Shaped like a raised baseball glove, Mo’orea is the Society Island’s pineapple growing center. It’s the major industry here with tourism #2. In some ways Mo’orea is French Polynesia’s most beautiful island and, some say, the inspiration for the song “Bali Hai” is here. Mount Roa, 2,499 feet tall, is often called Bali Hai. Mel Gibson spent 6 months here when he starred as Fletcher Christian in The Bounty. Mo’orea looks more prosperous than the other islands, and I mentioned in a previous blog that the only real factory I saw was on it. It also has lots of protected land and the only agricultural school in French Polynesia, the Lycée Agricole. This school has 300 agricultural students and interns.

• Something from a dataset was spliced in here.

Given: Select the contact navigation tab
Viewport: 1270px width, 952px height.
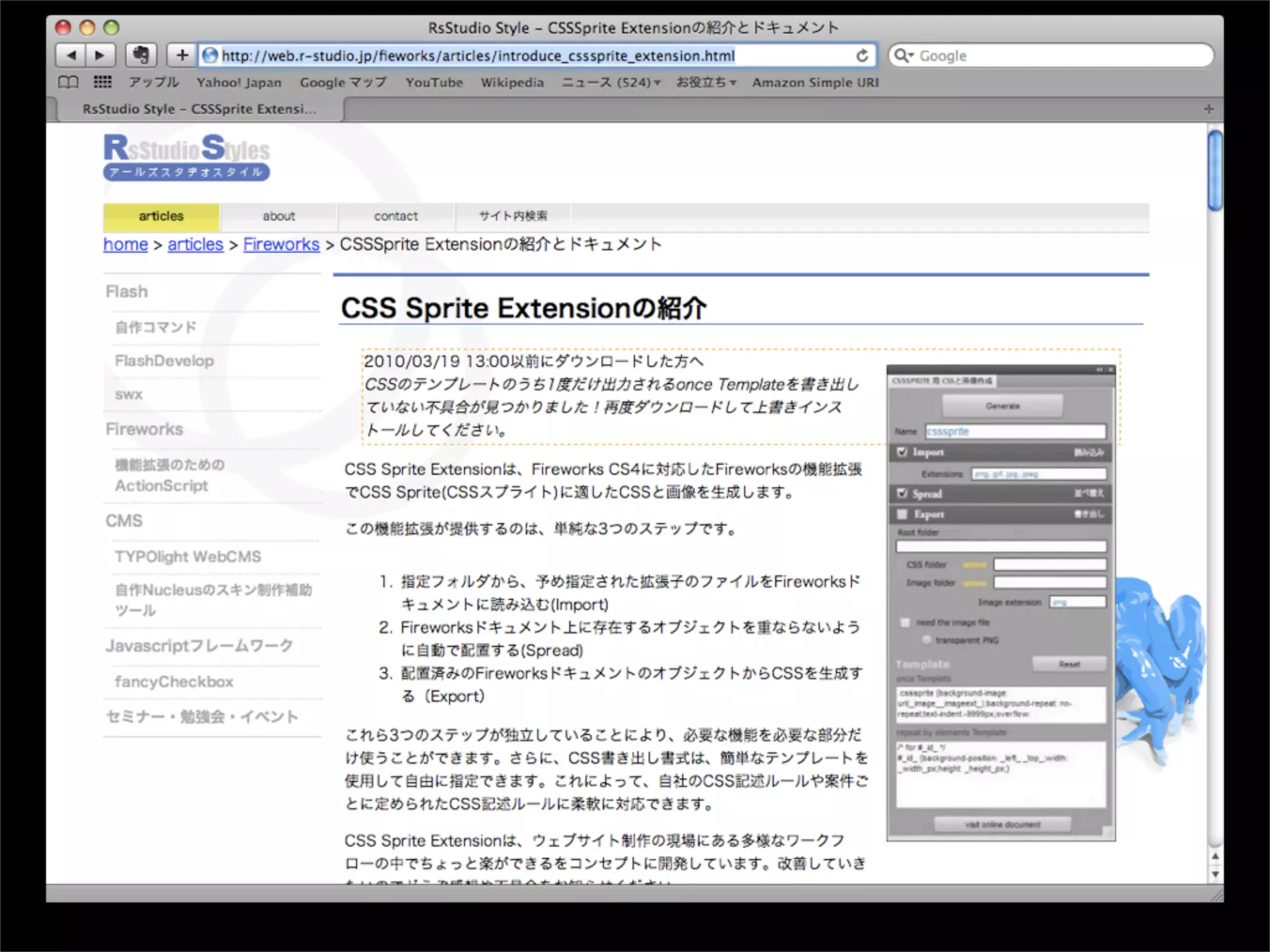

Different in many ways, Mo’orea has shrimp farms, stands of bamboo, and many tattoo artists. It’s the only island we visited that has a drivable interior road, the Opunohu Valley paved two-lane highway that takes many visitors to a sensational viewpoint near its end called the Belvedere Lookout. Travelers on this road get to see the agriculture school and an ancient marae with resident chickens on their way to the top. A marae is an old native gathering spot often used for religious festivities. Many are now archaeological sites. There’s a popular walking trail through the estate at the school. A childless couple donated their land to the University of California’s Berkeley campus, so there are marine biology students around too. Mo’orea’s sights include a ring road, waterfalls, tropical gardens, lots of fine resorts and guest houses, and numerous, breathtaking beaches.
Often called Tahiti’s little sister, Mo’orea can be seen from several vantage points on Tahiti Nui’s ring road. Those who drive its northwest section, get to enjoy this view. Lots of tourists take the daily catamaran from Pape’ete’s harbor over to visit. It sails 3 to 5 times each day and takes about 45 minutes. Mo’orea’s circle road is 39 miles long and a big biker lure. Some hotels provide bikes for guests. This island’s drier stretch of time is May to October.
Mo’orea is an ancient term meaning “yellow lizard”. I saw many colorful chickens here, but not a single yellow lizard.